═══ Fragmento seleccionado ═══

Se puede ser gracioso y estúpido al mismo tiempo, pero es imposible encontrar una persona estúpida con verdadero sentido del humor, un sexto sentido que, entre otras potencialidades, te permite descubrir facetas divergentes u ocultas de la realidad a través del cristal de la inteligencia. Pienso en mi humorista y maestro literario preferido, Julio Camba, un señor muy circunspecto, anarquista al principio y después de derechas, que recorrió medio mundo como corresponsal de prensa. Camba escribía situándose en ese punto exacto donde se cruza el pensamiento divergente con la sociología, y desde allí contaba lo que veía con una lucidez amable que casi siempre provocaba una sonrisa. Sabía que el humorista actúa como los buenos fotógrafos, que no son los que tienen la mejor cámara, sino los que saben colocarse en el lugar adecuado antes de apretar el disparador. Buscaba y encontraba el ángulo y la distancia precisos para descubrir los perfiles invisibles a simple vista.

═══

■ **Objetivo del ejercicio**
Retoma el fragmento sobre el humor y Julio Camba justo después de su última oración y sigue escribiéndolo.

═══ Filas extraídas ═══

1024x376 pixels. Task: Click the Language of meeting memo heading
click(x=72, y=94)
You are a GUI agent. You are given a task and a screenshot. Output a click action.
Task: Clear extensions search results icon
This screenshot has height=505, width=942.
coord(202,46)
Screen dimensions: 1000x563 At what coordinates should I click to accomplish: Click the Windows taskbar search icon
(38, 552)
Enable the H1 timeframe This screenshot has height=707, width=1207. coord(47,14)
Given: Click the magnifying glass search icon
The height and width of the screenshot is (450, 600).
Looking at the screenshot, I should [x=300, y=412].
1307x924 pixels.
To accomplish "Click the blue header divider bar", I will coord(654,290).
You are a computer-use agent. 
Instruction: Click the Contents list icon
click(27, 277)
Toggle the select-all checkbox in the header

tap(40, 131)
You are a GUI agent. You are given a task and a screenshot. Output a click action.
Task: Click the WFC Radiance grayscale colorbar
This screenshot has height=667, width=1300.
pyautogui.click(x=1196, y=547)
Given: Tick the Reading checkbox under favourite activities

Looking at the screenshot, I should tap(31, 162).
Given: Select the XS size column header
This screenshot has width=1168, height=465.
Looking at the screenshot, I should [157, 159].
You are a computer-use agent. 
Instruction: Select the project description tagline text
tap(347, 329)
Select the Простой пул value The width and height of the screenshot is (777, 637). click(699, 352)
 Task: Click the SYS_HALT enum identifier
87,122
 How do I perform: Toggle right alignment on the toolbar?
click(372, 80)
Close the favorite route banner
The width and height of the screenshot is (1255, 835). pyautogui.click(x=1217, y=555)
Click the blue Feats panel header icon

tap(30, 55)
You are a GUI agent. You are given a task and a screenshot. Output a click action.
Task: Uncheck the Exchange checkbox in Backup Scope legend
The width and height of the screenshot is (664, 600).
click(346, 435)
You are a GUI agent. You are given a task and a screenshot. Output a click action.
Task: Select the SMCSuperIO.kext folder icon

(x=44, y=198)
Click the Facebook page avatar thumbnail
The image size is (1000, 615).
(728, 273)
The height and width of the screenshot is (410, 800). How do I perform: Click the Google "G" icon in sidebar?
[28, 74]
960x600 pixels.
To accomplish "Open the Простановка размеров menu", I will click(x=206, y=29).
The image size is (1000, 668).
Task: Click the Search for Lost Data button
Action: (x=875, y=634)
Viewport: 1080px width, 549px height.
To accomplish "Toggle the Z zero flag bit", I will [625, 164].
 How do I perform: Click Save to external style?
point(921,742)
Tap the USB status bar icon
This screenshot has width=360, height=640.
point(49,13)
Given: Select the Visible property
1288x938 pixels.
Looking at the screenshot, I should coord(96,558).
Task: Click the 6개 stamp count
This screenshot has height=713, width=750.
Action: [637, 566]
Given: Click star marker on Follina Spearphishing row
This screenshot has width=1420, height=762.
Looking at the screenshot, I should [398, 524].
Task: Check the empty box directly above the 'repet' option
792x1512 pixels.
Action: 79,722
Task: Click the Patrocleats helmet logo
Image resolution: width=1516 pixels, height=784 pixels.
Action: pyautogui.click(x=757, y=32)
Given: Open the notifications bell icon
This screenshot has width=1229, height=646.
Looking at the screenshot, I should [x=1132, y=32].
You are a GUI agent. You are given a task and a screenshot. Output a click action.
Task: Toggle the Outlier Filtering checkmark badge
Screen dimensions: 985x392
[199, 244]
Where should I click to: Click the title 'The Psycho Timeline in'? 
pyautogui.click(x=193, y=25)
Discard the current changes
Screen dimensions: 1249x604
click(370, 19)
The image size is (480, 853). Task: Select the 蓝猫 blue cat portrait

═══

■ **Tu respuesta**
Cuando el humor falta, todo va a peor. Fijémonos, si no, en la política española, donde la finura que aporta el humor brilla por su ausencia. Nos encanta practicar el acoso y derribo del adversario y por eso confundimos el debate con el rejoneo. Si en la política abundara más el humor, la sangre no llegaría con tanta frecuencia al río y se nos quitarían las ganas de echar mano a la cartuchera a las primeras de cambio. Una pena que Meritxell Batet o la inquietante Ana Pastor no hubieran tomado ejemplo del estentóreo y eficacísimo speaker británico aquel de «¡orderrr!» y de su sucesor Lindsay Hoyle, que en su toma de posesión prometió consultar siempre a su tía Helen antes de tomar cualquier decisión; nada que ver con la solemnidad asnal a la cual recurren sus homólogos españoles cuando no tienen nada que decir.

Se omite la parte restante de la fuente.